> **Task statement**
Return each line in the records below that contains the word "accomplish", copied in full.

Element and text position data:

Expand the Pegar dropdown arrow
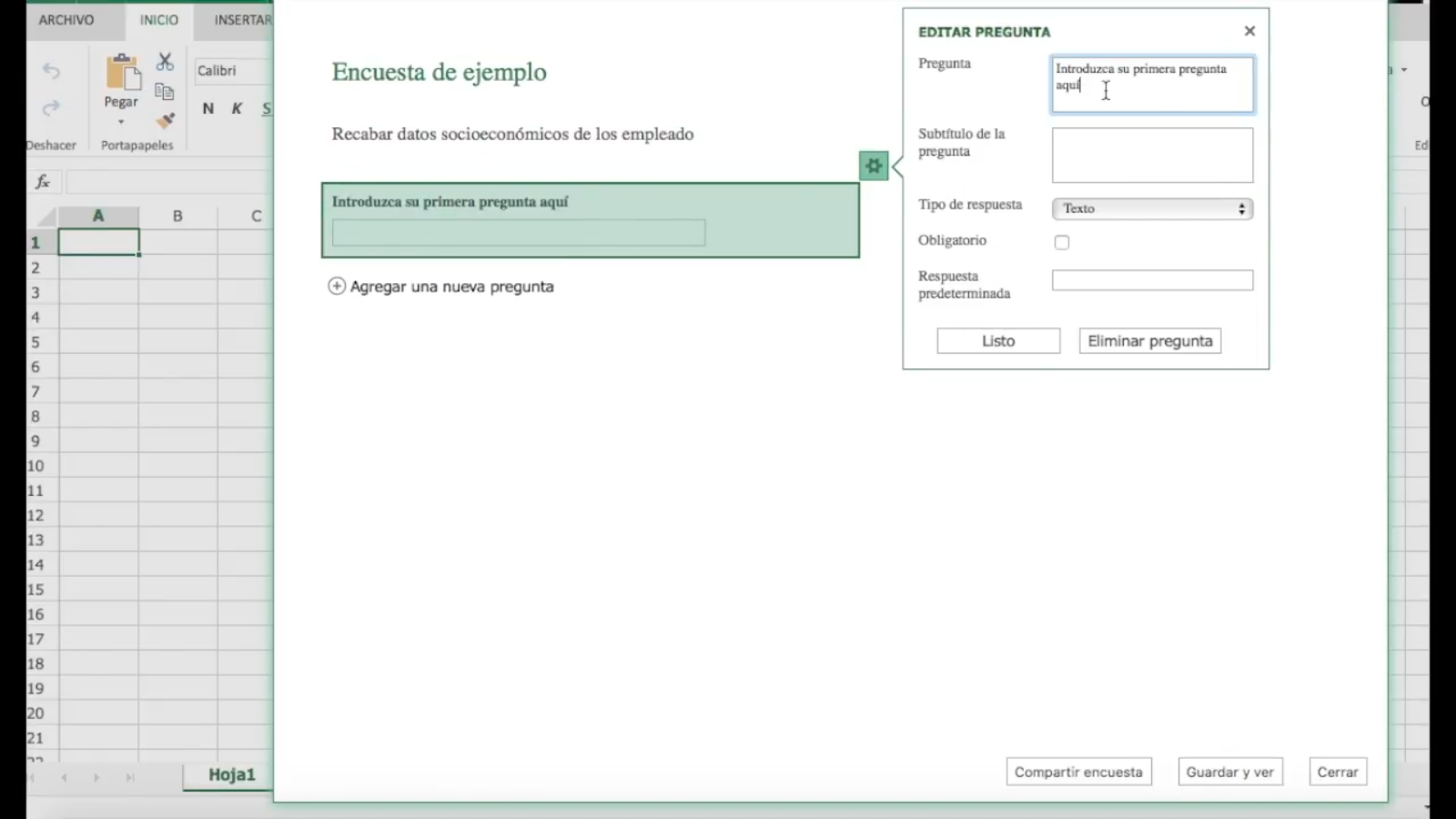Image resolution: width=1456 pixels, height=819 pixels. [x=121, y=122]
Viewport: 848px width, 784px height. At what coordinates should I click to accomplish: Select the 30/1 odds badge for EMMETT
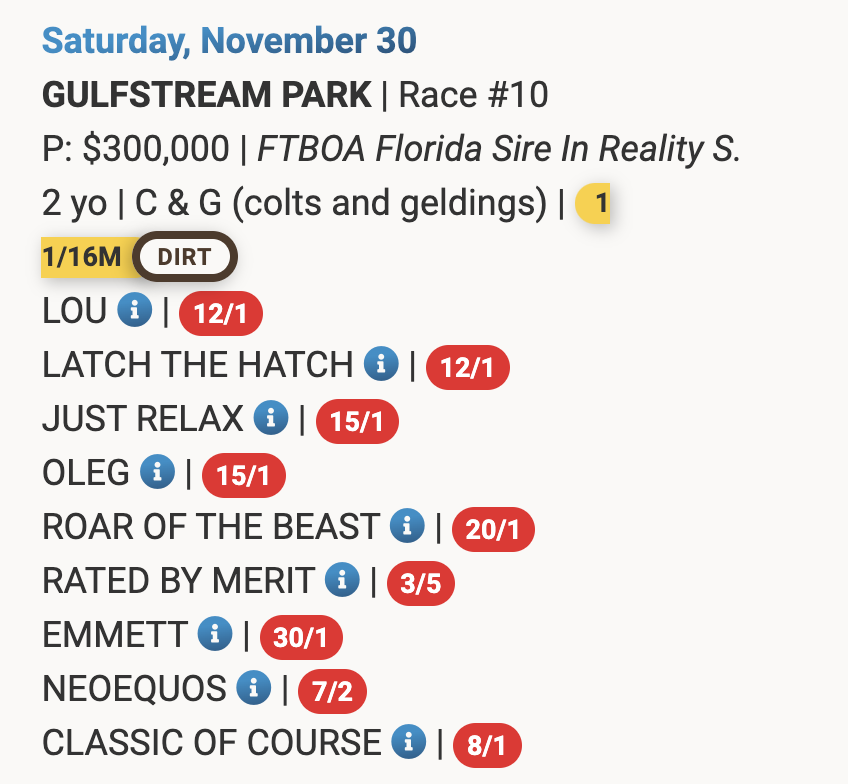click(301, 637)
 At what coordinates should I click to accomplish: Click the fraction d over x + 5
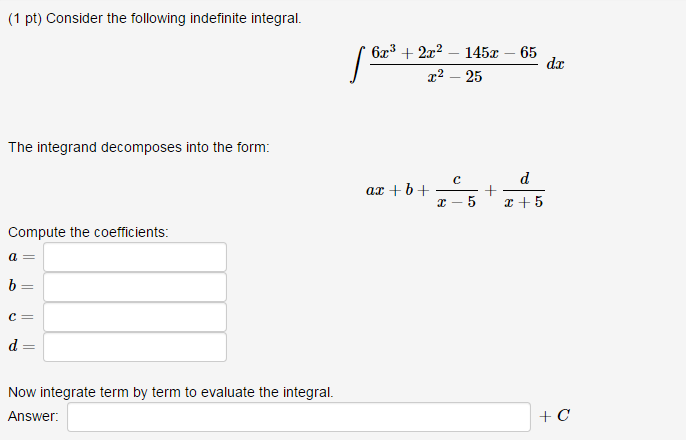[524, 190]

> **Output for this exercise**
Viewport: 848px width, 784px height. At what coordinates should I click to accomplish: Select the 30/1 odds badge for EMMETT
 At what coordinates should I click to accomplish: Click the fraction d over x + 5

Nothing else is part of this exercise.